Collected data >>

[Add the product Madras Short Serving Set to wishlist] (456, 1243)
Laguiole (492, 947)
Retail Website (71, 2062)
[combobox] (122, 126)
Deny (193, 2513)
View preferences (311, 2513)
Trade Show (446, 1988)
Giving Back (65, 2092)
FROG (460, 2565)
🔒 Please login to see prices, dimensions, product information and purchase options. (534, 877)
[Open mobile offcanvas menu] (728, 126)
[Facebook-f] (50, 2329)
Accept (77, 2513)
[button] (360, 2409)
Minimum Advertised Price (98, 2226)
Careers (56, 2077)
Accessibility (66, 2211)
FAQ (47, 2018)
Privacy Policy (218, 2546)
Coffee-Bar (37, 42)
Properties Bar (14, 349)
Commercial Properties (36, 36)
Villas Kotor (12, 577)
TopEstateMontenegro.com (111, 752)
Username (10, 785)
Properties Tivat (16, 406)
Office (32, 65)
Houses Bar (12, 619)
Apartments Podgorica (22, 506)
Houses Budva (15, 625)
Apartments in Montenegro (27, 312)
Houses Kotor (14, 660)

Task requirements >> Pull every line containing the string "product" out of the data above and copy it.

Problem solution >>
[Add the product Madras Short Serving Set to wishlist] (456, 1243)
🔒 Please login to see prices, dimensions, product information and purchase options. (534, 877)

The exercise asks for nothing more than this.